Al tomar conciencia de que existe un elefante en tu ciclo, el siguiente paso es definir en que categoría se puede clasificar. Como los tipos de consumidores a los cuáles las marcas se enfrentan día a día, así tu elefante puede mostrarse como un fantasma, que aparece de vez en cuando recordando tus peores miedos, o puede ser un elefante viejo que solo en la etapa de declive de tu ciclo te dejará ver que existió, incluso puede ser un elefante ajeno que cargues con el todos tus días o peor aún un elefante imaginario que creas para no hacer en el aburrimiento. Algunas técnicas proyectivas que puedes usar para el análisis de tu elefante puede ser personificación[1] y el TAT[2]. Incluso algunas leyes físicas que viste en la primaria nos pueden ser útiles en estos momentos como la ley de atracción, en cuanto más te acerques a tus elefantes más contribuyes a que se alejen y viceversa, la ley de conservación de la materia, tus elefantes no se crean ni se destruyen solos ni fácilmente pero si se pueden irse transformando y adaptándose a tu vida, y como no, el sabio Einstein nos dice que toda lógica te lleva de A a B pero si dejas que la imaginación se entrometa te llevará por todos lados.

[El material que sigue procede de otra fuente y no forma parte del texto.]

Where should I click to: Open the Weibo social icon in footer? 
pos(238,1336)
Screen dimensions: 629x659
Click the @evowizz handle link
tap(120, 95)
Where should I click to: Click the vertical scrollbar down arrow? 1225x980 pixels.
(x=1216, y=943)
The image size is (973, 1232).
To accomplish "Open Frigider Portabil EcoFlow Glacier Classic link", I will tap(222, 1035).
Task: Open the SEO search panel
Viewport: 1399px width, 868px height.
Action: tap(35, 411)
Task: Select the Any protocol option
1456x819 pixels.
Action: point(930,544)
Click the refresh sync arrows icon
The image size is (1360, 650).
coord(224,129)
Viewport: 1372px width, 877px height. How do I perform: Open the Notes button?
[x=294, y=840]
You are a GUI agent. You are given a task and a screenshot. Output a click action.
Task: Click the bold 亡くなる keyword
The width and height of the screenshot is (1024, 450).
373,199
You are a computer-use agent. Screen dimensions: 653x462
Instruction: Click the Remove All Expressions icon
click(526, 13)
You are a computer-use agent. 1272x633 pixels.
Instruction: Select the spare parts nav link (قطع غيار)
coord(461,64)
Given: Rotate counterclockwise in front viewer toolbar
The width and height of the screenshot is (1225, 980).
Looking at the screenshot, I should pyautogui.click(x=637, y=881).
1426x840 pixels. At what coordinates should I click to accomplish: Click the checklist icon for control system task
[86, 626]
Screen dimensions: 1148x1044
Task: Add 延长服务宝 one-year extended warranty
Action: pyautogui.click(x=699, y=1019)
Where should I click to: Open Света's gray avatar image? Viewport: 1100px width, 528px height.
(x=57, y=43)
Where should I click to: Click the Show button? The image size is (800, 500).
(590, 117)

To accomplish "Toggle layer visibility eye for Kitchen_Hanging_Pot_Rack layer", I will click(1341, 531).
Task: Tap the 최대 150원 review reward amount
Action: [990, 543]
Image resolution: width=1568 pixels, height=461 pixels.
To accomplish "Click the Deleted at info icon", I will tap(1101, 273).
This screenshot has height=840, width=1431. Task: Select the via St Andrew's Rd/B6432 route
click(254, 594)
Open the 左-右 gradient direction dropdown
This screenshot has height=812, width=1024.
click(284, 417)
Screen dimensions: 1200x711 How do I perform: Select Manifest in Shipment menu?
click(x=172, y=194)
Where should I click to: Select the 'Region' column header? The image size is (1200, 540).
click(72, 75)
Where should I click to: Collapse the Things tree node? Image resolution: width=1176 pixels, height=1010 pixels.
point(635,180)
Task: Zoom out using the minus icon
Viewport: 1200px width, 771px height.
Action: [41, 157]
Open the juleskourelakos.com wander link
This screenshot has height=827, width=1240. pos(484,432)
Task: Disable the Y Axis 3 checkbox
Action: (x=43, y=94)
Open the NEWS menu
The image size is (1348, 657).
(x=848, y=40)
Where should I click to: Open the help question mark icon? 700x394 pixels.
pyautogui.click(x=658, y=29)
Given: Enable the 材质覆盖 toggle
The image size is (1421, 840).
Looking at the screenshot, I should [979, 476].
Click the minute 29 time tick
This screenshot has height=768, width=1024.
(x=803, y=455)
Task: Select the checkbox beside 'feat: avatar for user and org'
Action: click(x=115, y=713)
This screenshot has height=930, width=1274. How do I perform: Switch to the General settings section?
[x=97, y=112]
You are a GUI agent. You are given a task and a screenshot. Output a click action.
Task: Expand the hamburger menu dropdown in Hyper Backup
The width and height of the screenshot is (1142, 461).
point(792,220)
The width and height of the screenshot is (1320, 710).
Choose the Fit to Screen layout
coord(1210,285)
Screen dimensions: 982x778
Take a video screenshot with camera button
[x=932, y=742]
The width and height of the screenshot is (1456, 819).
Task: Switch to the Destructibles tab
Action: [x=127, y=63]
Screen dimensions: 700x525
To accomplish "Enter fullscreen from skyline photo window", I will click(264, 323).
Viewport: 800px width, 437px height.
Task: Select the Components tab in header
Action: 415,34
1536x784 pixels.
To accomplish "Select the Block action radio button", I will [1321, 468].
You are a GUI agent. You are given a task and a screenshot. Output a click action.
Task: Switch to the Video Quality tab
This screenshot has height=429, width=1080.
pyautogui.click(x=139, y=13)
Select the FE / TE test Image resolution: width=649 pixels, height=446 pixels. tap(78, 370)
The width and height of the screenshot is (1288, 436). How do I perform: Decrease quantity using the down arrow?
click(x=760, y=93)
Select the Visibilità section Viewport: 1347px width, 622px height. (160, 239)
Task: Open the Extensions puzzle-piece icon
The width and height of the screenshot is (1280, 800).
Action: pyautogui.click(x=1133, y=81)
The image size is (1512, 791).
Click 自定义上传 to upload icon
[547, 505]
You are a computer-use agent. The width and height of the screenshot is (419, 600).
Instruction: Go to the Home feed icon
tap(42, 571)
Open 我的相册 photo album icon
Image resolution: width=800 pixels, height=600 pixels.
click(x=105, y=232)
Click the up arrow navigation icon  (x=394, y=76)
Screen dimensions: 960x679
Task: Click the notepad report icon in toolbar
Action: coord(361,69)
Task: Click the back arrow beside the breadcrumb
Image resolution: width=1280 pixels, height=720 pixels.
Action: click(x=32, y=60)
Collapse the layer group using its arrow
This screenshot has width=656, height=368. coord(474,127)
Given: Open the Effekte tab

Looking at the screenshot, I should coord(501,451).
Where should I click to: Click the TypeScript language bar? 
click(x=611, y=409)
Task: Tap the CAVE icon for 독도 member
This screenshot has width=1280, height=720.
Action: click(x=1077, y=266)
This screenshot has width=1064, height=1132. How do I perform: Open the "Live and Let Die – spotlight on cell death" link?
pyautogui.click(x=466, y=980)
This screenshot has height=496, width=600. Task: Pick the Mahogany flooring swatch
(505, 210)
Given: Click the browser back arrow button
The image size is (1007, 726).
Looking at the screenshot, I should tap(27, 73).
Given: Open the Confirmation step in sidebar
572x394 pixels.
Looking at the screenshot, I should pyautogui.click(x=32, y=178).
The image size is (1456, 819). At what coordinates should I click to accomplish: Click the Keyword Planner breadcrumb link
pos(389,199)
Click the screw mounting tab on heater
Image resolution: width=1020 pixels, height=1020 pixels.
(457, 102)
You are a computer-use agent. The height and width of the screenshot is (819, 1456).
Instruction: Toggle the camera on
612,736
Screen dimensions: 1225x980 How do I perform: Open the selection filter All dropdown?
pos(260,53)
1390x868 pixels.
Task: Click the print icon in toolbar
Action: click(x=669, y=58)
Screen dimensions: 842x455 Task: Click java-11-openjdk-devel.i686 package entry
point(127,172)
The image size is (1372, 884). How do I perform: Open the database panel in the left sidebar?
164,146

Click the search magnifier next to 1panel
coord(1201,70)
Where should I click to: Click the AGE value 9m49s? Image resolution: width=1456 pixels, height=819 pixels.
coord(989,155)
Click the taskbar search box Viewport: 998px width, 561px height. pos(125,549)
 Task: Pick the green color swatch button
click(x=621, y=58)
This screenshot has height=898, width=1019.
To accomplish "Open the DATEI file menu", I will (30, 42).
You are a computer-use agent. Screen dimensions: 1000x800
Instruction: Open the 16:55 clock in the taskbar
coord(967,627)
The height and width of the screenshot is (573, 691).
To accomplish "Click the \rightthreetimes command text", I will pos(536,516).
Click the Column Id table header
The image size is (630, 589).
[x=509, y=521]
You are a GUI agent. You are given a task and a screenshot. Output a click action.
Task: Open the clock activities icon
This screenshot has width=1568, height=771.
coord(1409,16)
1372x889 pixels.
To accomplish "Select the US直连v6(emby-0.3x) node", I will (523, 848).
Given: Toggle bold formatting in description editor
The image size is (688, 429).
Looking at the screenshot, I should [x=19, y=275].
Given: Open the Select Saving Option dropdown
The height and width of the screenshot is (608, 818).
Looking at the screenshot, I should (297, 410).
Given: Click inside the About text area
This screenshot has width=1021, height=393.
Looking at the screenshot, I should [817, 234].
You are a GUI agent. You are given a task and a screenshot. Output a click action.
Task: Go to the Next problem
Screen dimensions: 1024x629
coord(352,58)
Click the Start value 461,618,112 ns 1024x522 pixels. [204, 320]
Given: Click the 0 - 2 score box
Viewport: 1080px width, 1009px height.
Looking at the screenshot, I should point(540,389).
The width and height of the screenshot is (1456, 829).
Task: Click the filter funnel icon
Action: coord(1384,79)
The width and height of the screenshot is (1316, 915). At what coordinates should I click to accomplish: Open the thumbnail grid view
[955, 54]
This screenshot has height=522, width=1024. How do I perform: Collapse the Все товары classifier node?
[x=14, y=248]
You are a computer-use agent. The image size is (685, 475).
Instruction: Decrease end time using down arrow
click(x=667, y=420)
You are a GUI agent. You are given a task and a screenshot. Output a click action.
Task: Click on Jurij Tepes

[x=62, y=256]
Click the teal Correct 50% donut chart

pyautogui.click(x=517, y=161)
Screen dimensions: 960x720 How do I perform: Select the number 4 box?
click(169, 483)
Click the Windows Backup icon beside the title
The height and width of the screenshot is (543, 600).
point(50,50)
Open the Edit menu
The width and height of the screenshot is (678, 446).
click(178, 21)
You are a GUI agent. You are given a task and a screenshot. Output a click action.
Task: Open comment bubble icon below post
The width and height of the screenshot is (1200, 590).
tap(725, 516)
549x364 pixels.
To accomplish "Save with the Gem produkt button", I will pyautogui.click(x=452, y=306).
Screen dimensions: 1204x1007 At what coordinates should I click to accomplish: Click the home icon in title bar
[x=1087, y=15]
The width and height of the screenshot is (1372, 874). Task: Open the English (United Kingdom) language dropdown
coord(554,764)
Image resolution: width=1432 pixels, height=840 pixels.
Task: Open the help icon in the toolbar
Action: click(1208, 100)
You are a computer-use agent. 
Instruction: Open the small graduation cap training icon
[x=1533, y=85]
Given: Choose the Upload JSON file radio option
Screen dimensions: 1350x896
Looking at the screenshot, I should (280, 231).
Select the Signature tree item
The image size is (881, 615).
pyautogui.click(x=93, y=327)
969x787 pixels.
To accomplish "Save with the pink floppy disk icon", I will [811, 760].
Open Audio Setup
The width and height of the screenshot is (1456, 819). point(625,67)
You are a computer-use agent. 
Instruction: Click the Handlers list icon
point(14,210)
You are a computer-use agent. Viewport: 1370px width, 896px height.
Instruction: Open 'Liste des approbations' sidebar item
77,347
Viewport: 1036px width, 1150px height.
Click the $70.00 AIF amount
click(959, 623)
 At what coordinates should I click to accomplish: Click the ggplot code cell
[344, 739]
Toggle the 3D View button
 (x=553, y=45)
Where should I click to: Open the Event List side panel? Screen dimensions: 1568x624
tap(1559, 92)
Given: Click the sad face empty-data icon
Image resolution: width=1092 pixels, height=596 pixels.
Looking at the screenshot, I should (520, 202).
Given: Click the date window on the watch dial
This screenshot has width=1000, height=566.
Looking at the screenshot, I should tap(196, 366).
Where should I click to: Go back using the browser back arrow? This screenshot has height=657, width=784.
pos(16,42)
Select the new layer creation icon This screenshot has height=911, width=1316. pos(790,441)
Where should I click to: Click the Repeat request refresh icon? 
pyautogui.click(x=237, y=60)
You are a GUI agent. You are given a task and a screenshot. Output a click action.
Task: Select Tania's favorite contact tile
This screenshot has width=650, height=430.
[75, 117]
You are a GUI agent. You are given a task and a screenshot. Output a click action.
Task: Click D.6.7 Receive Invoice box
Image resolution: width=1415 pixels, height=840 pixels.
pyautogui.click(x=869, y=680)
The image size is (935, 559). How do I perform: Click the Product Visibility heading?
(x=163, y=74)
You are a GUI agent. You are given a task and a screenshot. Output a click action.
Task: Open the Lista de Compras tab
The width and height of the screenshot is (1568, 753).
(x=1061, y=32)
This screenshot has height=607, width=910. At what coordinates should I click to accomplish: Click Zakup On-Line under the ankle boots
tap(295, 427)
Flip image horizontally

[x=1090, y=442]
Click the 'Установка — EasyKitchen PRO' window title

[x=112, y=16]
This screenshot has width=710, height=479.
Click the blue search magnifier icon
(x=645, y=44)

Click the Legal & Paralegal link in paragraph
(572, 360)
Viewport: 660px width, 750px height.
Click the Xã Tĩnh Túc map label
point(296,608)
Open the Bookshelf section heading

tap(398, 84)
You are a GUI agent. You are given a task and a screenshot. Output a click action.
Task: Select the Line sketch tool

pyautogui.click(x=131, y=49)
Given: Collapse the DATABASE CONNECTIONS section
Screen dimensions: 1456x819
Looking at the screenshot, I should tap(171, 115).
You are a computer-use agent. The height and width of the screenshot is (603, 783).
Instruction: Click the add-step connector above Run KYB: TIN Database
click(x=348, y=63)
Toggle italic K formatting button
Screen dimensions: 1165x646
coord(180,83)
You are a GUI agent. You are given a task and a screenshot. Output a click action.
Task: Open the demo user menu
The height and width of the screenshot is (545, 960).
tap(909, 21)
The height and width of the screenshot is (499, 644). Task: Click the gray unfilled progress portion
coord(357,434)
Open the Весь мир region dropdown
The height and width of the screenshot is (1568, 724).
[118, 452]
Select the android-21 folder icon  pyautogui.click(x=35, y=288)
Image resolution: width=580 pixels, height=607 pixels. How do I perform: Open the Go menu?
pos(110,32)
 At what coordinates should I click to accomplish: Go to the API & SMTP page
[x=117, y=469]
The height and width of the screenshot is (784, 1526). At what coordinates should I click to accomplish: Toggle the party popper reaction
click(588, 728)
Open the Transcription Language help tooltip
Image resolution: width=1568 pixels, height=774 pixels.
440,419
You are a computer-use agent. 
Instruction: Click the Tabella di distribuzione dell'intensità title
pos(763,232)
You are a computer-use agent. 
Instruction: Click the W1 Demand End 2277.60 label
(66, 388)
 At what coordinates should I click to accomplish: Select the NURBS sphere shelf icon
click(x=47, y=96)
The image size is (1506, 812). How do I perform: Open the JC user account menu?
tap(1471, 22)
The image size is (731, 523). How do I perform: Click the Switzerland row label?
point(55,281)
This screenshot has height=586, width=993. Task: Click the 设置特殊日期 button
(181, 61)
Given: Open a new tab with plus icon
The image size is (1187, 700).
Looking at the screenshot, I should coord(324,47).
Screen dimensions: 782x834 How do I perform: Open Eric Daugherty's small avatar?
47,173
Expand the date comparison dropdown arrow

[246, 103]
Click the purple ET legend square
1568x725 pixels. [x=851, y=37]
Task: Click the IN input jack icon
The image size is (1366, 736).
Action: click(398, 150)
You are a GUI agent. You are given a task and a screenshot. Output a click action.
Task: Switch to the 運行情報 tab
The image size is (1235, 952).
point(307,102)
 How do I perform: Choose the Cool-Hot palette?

Entonces es aquí donde David nos hace a todos los consumidores un call to action, esas pequeñas reflexiones que nos van a llevar a la solución ideal. Enfocarse en el aquí y ahora, todo es justo y pasa por algo. Observar hacia adentro, las crisis nos frenan y es momento para detenernos interiormente y conectarnos de nuevo con nuestro ser, salir del camino para poder ver the whole picture. Saber que si no te mueves te mueven y hay veces en que fluir y ser flexibles al cambio nos llevará a ver las cosas de otra manera. Y lo último pero no menos importante, enserio lo digo, es recibir las enseñanzas que cada uno nos viene a dar porque aunque no lo sepamos en el momento por algo se presentaron. Entonces no olvides despedirte de cada uno de ellos, no tengas miedo a abrirle las puertas a nuevos pero recordando siempre que la estadía es temporal y al enseñanza permanente.

Parece como si Dios me hubiera escrito en las siguientes líneas a mitad del libro .

Entenderás que esto que esta pasando tiene un mensaje claro para tu vida y que no salió de la nada, sino con un fin en particular, y que hay que sortear para seguir adelante.” Yo ya reflexioné, interioricé y aprendí a tratar con mis elefantes del presente, sacar los del pasado y prepararme para los futuros. Y tu… ¿Te atreves a comenzar esta aventura y enfrentarte a tus propios elefantes?

[1] Personificación: Asignarle cualidades humanas a tu elefante.

[2] Test de apreciación temática es cuando se interpreta 1 o más representaciones e dibujo de una realidad.